Stored records:

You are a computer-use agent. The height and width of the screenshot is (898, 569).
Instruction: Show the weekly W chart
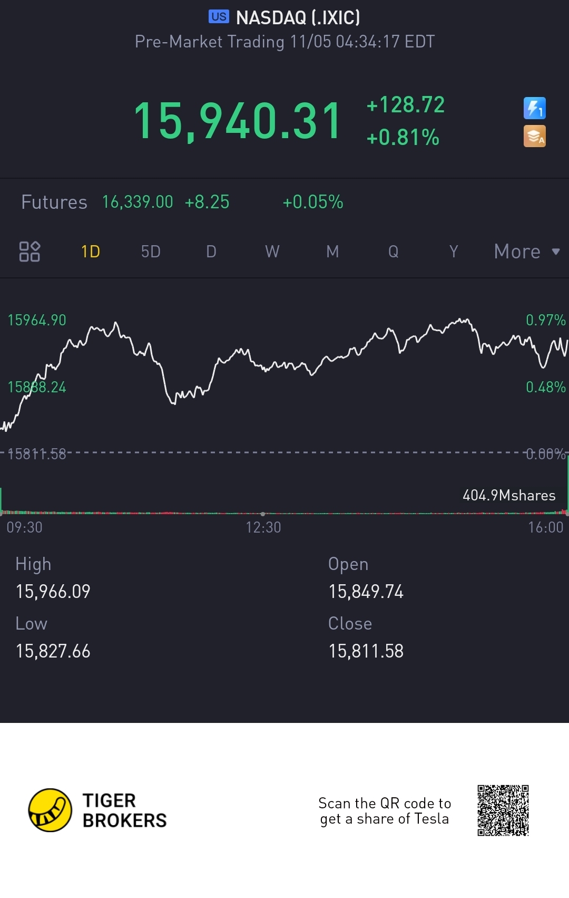pos(272,252)
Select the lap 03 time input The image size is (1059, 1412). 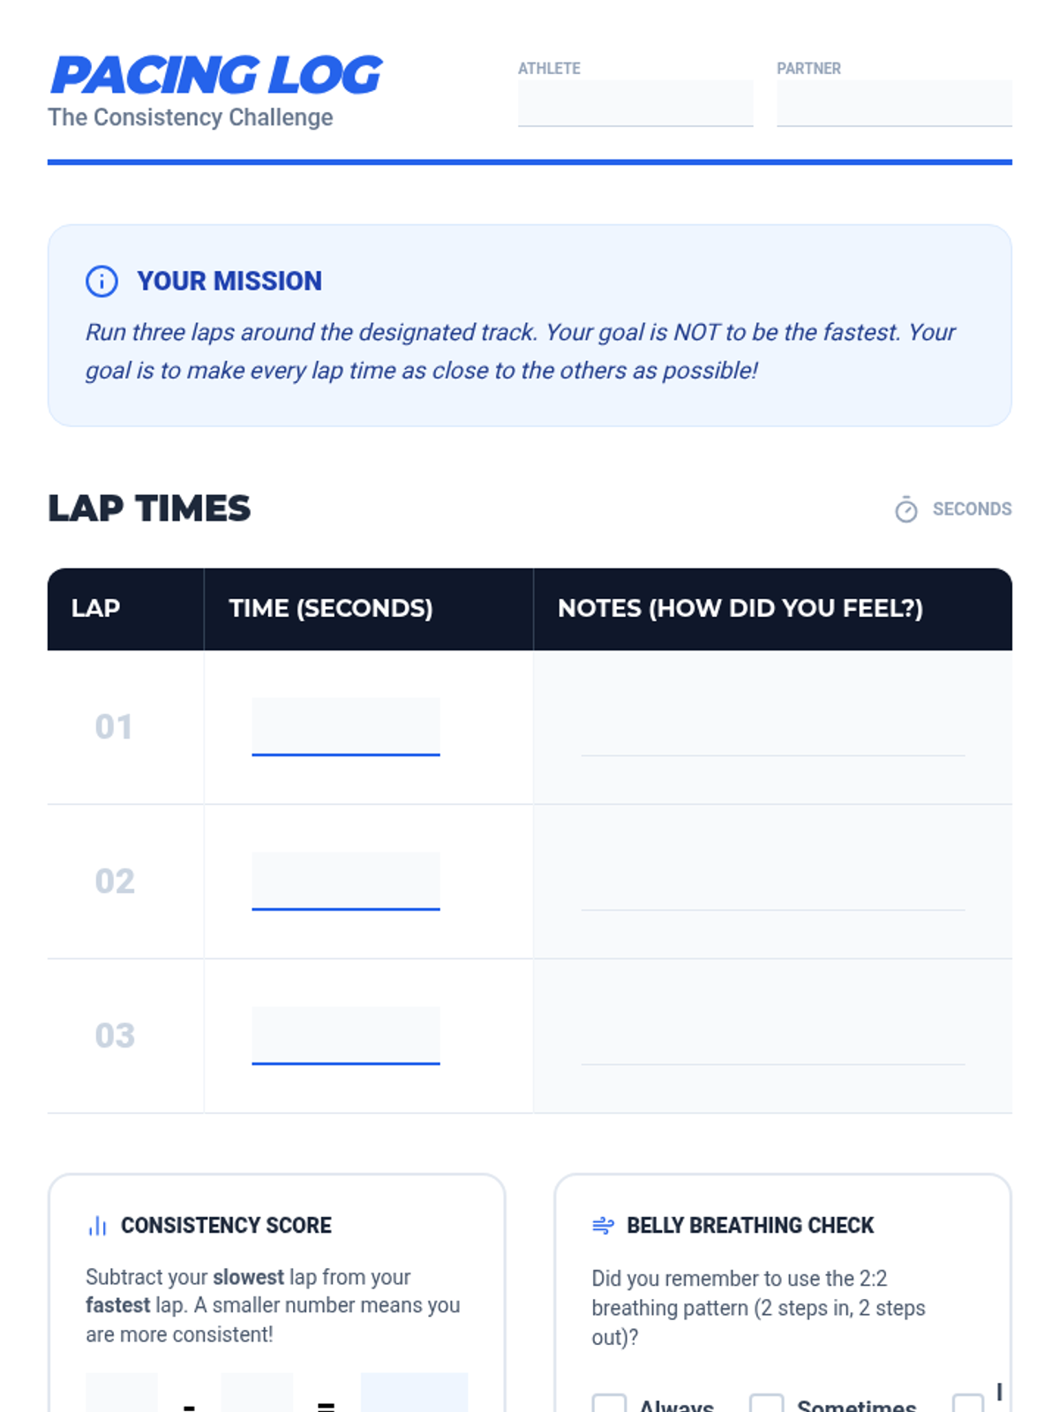346,1036
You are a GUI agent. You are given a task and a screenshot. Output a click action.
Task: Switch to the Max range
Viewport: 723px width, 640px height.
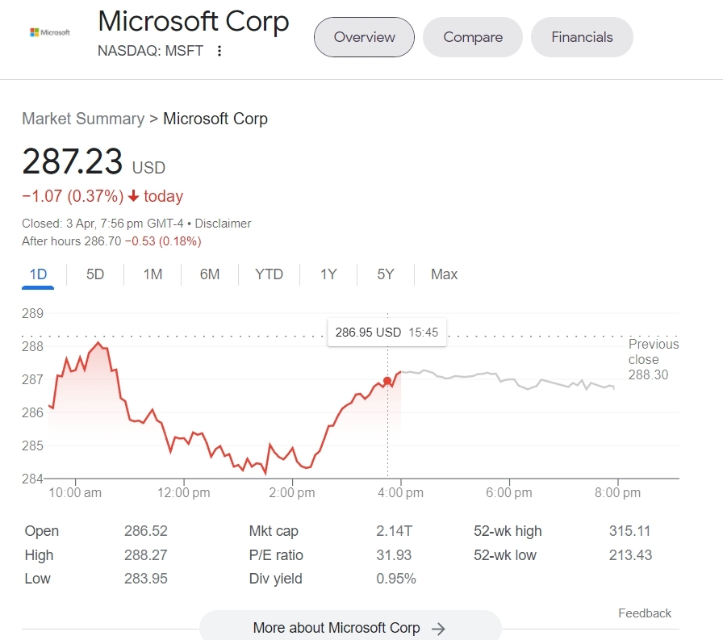point(444,274)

▶ [Assigned task]:
The lines to return are those with the string "agent" in them; copy each from the entries above.

▶ [Written response]:
You are a computer-use agent. The height and width of the screenshot is (898, 569).
You are a GUI agent. You are given a task and a screenshot. Output a click action.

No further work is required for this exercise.